The Coming Century
Well, this is it! This is what? The brand new century—a row of virginal 0s waiting to be filled in. So what? So . . . so, it’s time to take stock. Of what? Of where we are . . . who we are. History. Bollocks!
The first thing to realise is that history does not arrive at midnight, like a rabbit out of a magician’s hat. History makes nothing, brings nothing, stands for nothing. History is social motion and the speed and texture of that motion is made by men and women. We make it out of the material environment that exists and in making it transform the material environment and our own existence. We make our own future; it does not arrive as hero or demon, but is the product of our own energy.

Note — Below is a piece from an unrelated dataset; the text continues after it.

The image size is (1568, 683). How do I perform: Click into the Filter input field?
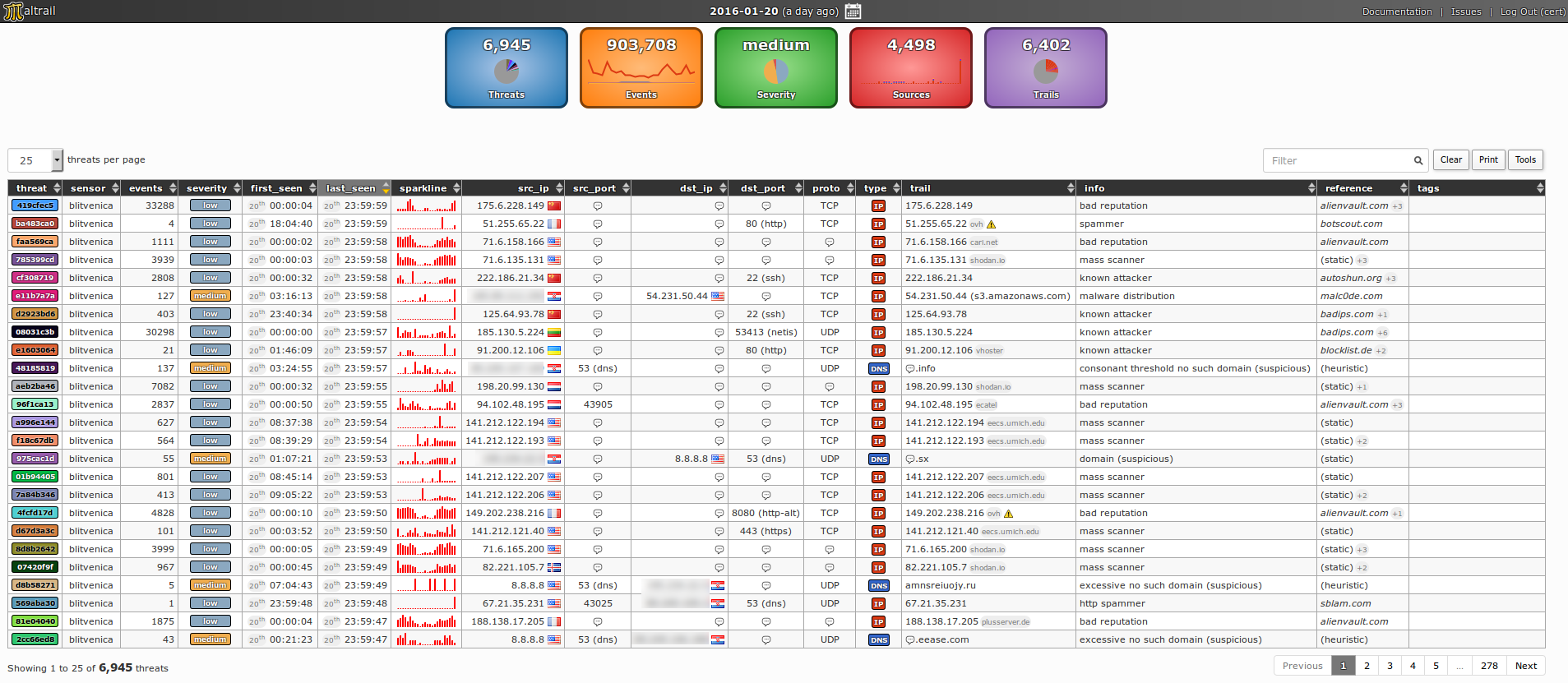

Secondly, there is a harsh truth to recognise. The battle to make the future better than the past is about power, not ideals. We all want to be happy, but happiness for Rupert Murdoch is achievable in a different way than for a single mother in Brixton. Murdoch needs to hold on to his power and expand it. The single mother needs to gain power. Murdoch has a class interest based upon the ownership and control of property. The working-class interest is based upon its non-ownership and control of property. Consciousness of these interests and organisation to promote them is the key to changing history. So, the question is not about what the future will bring, but about what we have the intelligence and the political force to take for ourselves.

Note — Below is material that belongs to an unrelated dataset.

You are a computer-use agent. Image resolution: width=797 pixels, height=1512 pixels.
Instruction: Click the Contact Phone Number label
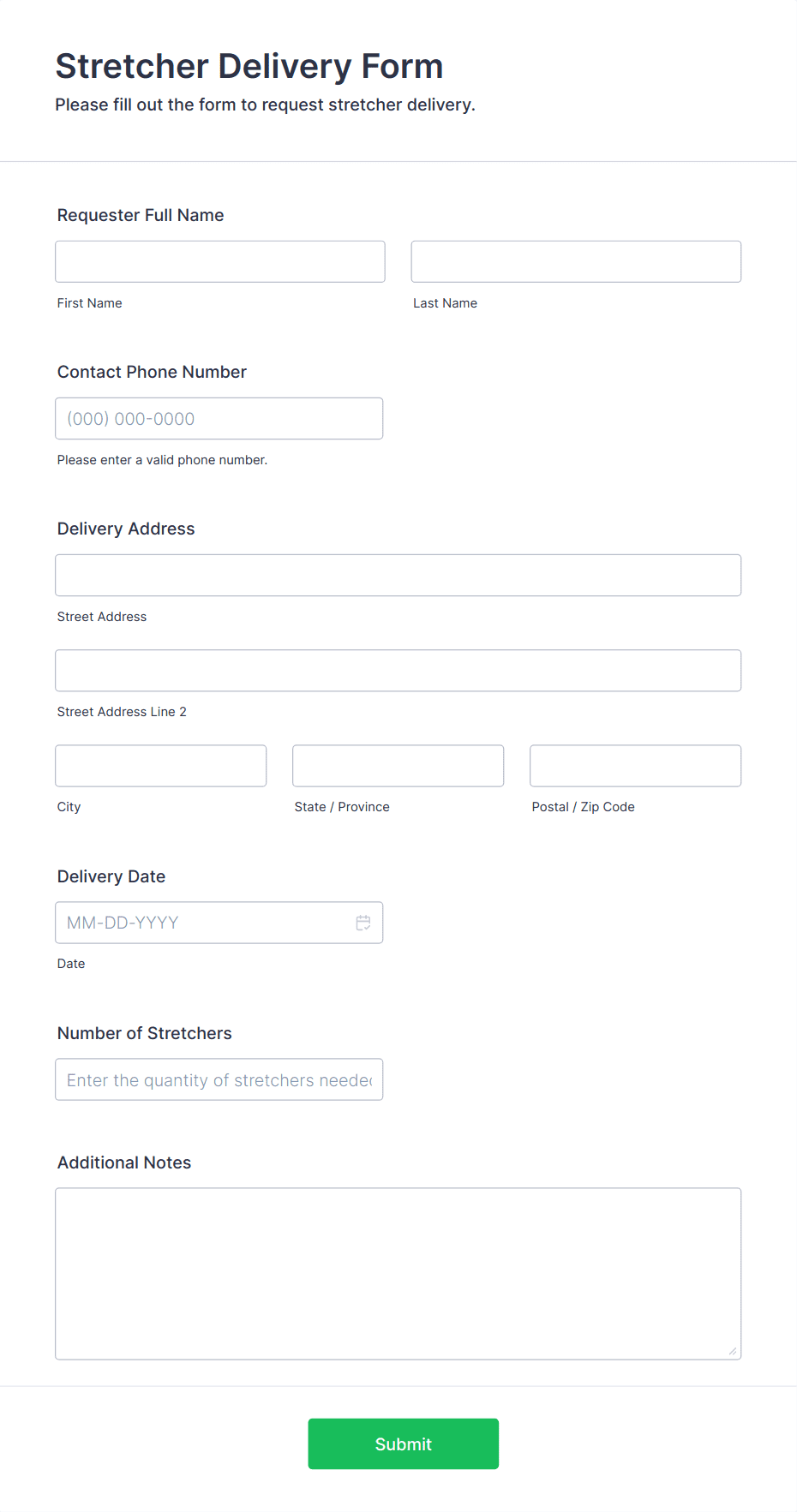[152, 372]
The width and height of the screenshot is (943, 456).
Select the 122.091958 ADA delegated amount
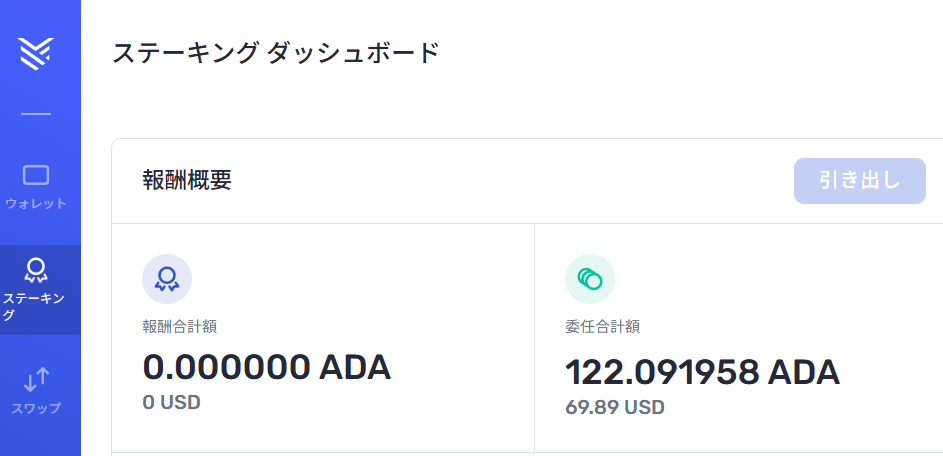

Thirdly, the future is not a moment and is not Out There, like a Star Trek story. It is a process in which the present second is always a part. The beginning of the future starts with an understanding of where one is. There are no solutions until the problem is recognised. The complexities of our future are inextricably connected to the contradictions of the present. That is why stargazers and prophets are always faintly ridiculous, obsessed as they are by imagined destinies.
We owe them a future
By 2100 it would be rather nice if the world could have seen the last of
- Nation states—homely prison enclosures in which the inmates sing the prison song and coloured rags fly overhead to remind you of which wing you’re in.
- Banks—repositories of paper and metal tokens that people need in order to buy existence.
- Sir Cliff Richard—the singing ayatollah of creepy Christendom who has managed against all odds to put a tune to the act of fraud.
- Wages and salaries—the price on our heads, always less than the value of what we produce, which are the stale air provided for the semi-suffocated majority in a world where they produce much and possess little.
- Telephone muzak—designed to drive us slowly mad while we wait to speak to people we probably don’t want to speak to about matters we’d rather not be discussing.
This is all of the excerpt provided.